On Wednesday, Clemson lost one of its biggest and proudest supporters. Joe Cocke, who lived for a century, passed away with his family by his side after an extended illness.
In his later years, Cocke could be found surfing the message boards and engaging with all Clemson fans, including on The Clemson Insider, where his tag was Joe21. We all called him Mr. Joe.
A few years back, I was given the assignment to write a series of stories on Mr. Joe, who was a veteran of War World II and the Korean War. It is one of the best assignments I have had in my career as a sportswriter. Mr. Joe loved Clemson and he loved to tell anyone about it.
Mr. Joe’s passion for Clemson takes a backseat to no one. Also, his stories were the best, one of the last to have personal accounts with some of Clemson’s biggest legends, going all the way back to the Frank Howard coaching era.
When I visited Mr. Joe’s home in late June of 2019, hanging over the door in his den was a picture of Memorial Stadium from October 23, 1999.
What’s the significance of that game?
It is still the largest crowd in Clemson to watch a football game, as 86,092 fans showed up and packed Death Valley. It was also the first game between father and son head coaches in the history of college football, as Bobby Bowden’s Florida State Seminoles played Tommy Bowden’s Clemson Tigers in what was dubbed the Bowden Bowl.

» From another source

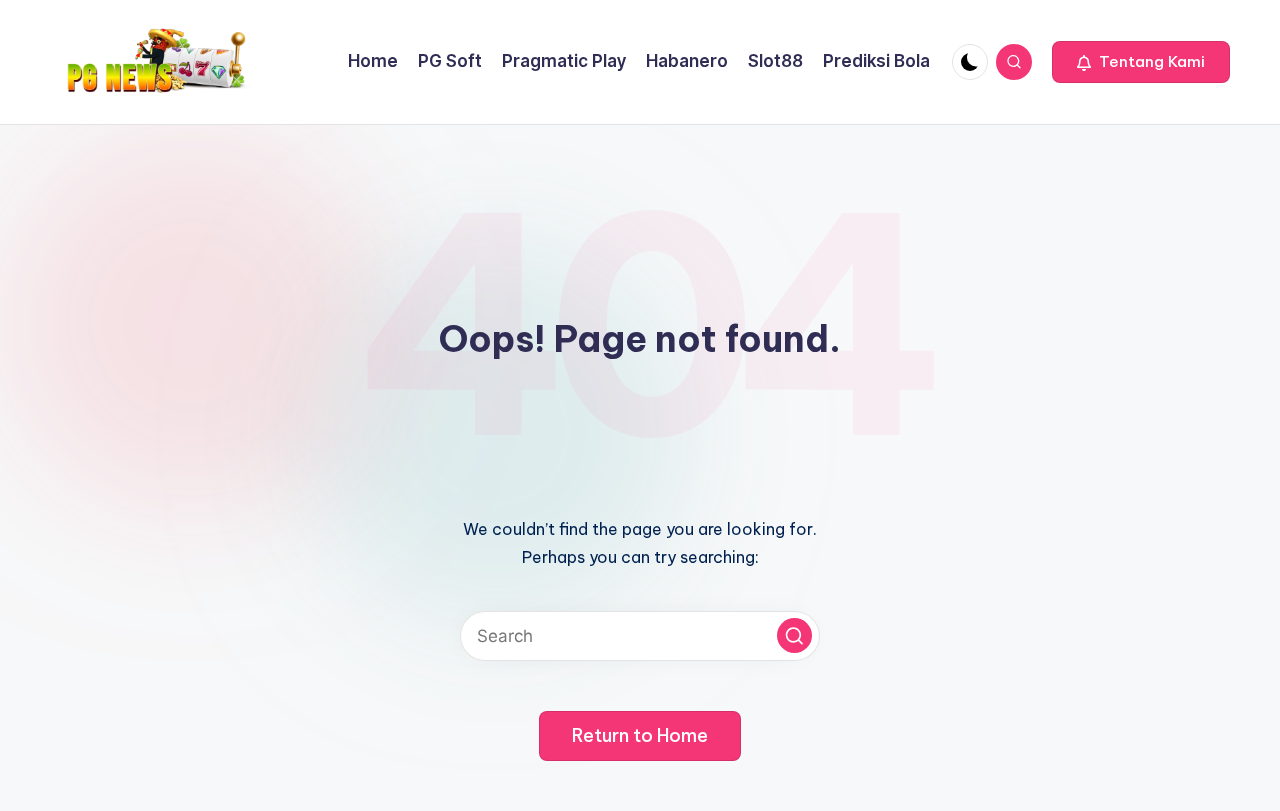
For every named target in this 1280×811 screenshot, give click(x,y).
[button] (1141, 62)
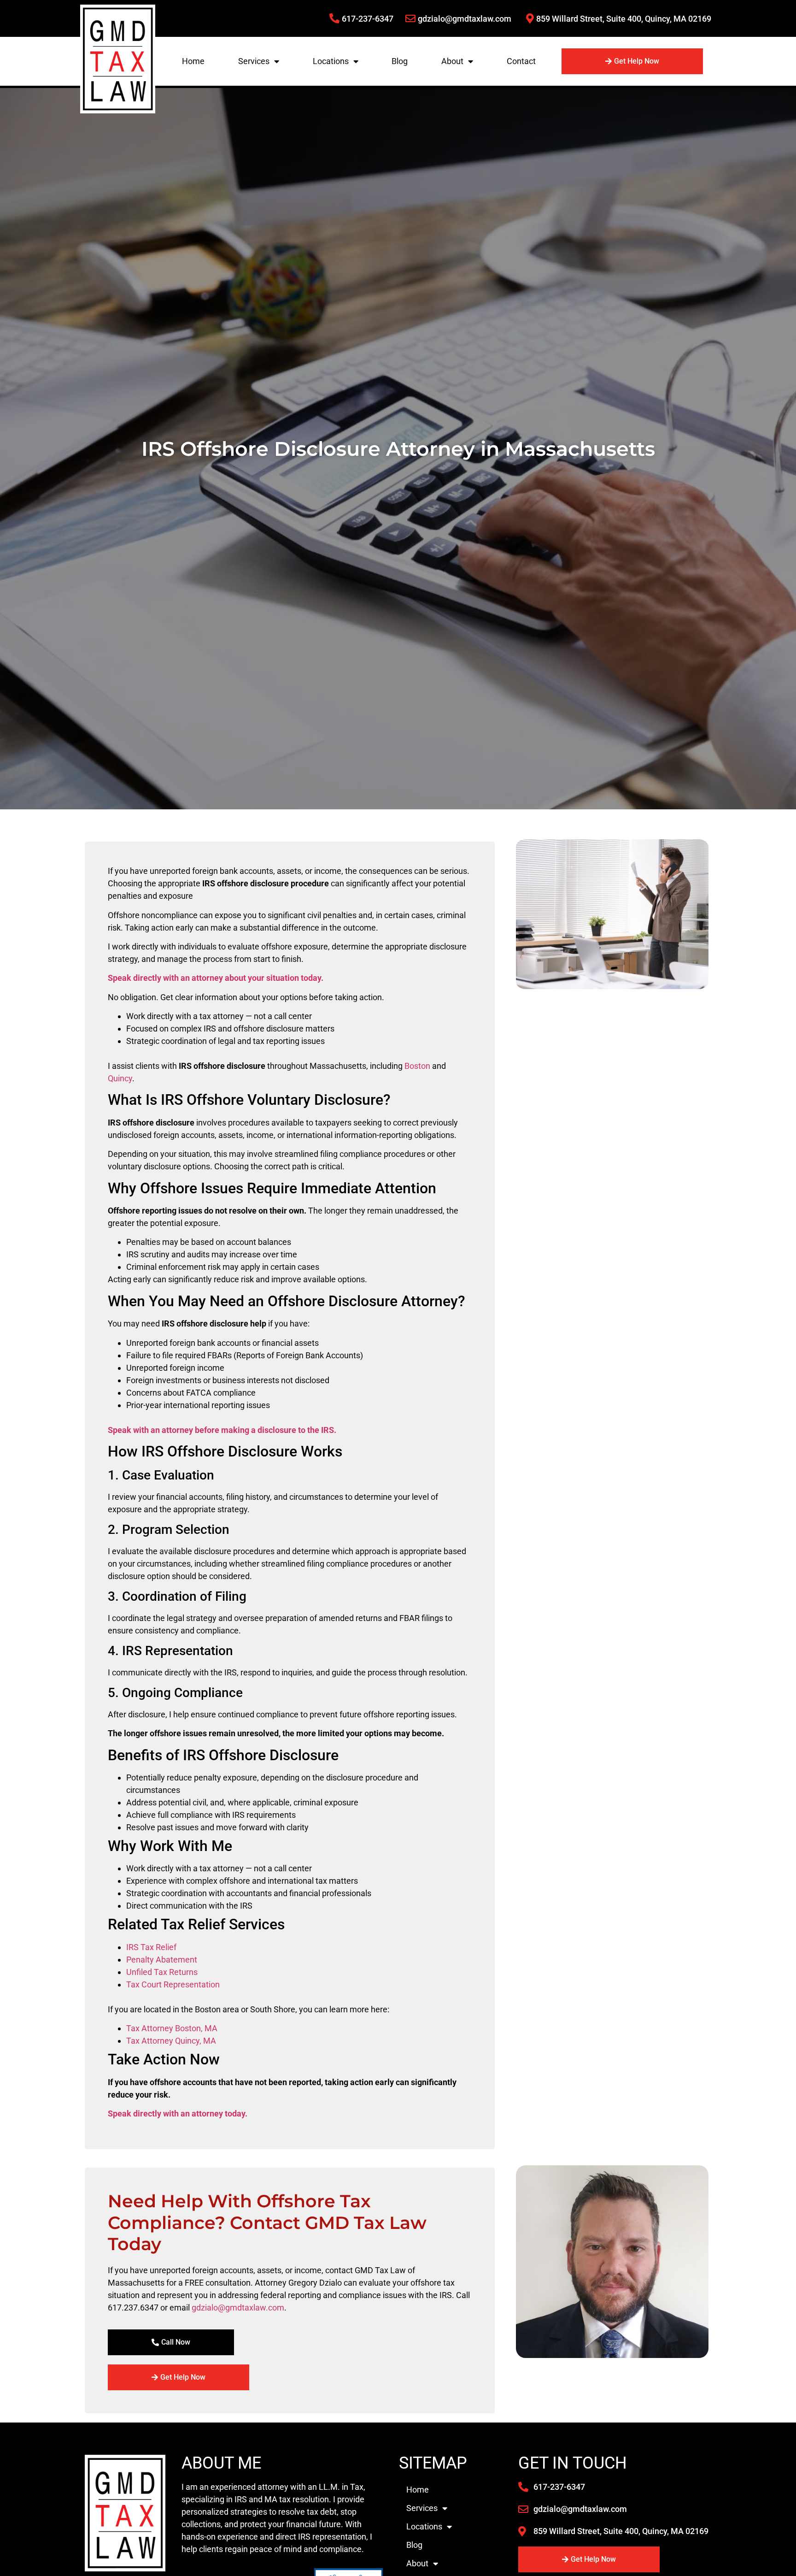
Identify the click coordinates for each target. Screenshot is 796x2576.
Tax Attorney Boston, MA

But that’s not why the picture was significant to Mr. Joe. For him it means a lot more. His late wife, Mary Lynn, gave him the picture.
“She loved Clemson,” he said smiling proudly as he spoke about Mary Lynn. “She loved to talk about Clemson and always had little (stuffed animal) Tigers and Tiger Paws all over the house. She even wore a Tiger Paw on her glasses.”
Traces of Mary Lynn were all over Mr. Joe’s home. There are a couple Tiger Paw coasters on a coffee table in the den, along with a couple of Clemson plaques hanging on the wall and a framed knitted keepsake Mary Lynn did herself to commemorate the 1981 National Championship season.
In the living room, a stuffed animal Tiger sat on top of a chair and a drawn picture of a Tiger was on the wall in Joe’s office. There was little doubt who they pulled for when you stepped into the Cockes’ home.
It’s been like this since the first time they came to Clemson in 1955, when Mr. Joe took a job with the Southeastern Cotton and Ginning Research Laboratory.
“The next morning after we got here, I went down to the Post Office and I was going in, and here came Frank Howard coming out of the Post Office,” he recalled. “He said, ‘How are you doing Good Buddy!?’”
At the time, Clemson was in its first year as a regular college and had about 2,500 students. The city of Clemson was even smaller with less than 2,000 residents.
“The only traffic light was down there by College Avenue and Highway 93,” Mr. Joe said.
Though they were from Florida and graduated from the University of Florida, Joe and Mary Lynn Cocke fell in love with every aspect of Clemson. Joe went to school there, getting a second degree in agricultural engineering in 1963, while Mary Lynn worked for Clemson as a botanist. They raised their two daughters Linda and Suzanne and settled into the Methodist Church, where he attended all the way up to his death.
“We liked it. We liked the small-town atmosphere,” said Mr. Joe. “You knew everybody here just about.”
And, of course, everyone loved the Tigers. It did not take long for Joe and Mary Lynn to become Clemson fans, too.
They became diehard Clemson fans and raised their daughters as such, while following the football team to almost every game when they could and also supporting the basketball, baseball and Olympic sports squads as well.
“It was just a process,” Mr. Joe said. “My wife, she worked for Clemson and she was a Florida Gator, but when she came to Clemson, she became a diehard Tiger fan. When Clemson lost, there were tears around here. She was diehard. She took a loss bad.”
The Cockes just weren’t passionate about Clemson, they wanted to convert anyone they could into Tiger fans, which is why Joe began passing out little Clemson stickers to everyone he could. Through his work, and later in his retirement with the Lions Club, he traveled the globe and left the Tiger Paw anywhere he could.
There are people in Europe, Australia, China, Pakistan, Russia, Africa, Japan, Taiwan and Korea that know Clemson and the Tiger Paw because of Joe Cocke. Since 1987, when the Cockes went on a trip to Korea, he has handed out more than 15,000 Tiger Paw stickers.
“It publicizes Clemson, and it gives you a chance to talk to people,” Mr. Joe said. “There are several places we have been. I have given away hundreds of Tiger Paws on different trips. You would be surprised how many know who Clemson is and if they don’t, you have the opportunity to tell them about it. That is the thing. You tell them that when they see the Tiger Paw, now they know that is Clemson.”
And because of that they know Clemson is special, just like Joe and Mary Lynn did when they rode into Clemson for the first time, way back in 1955.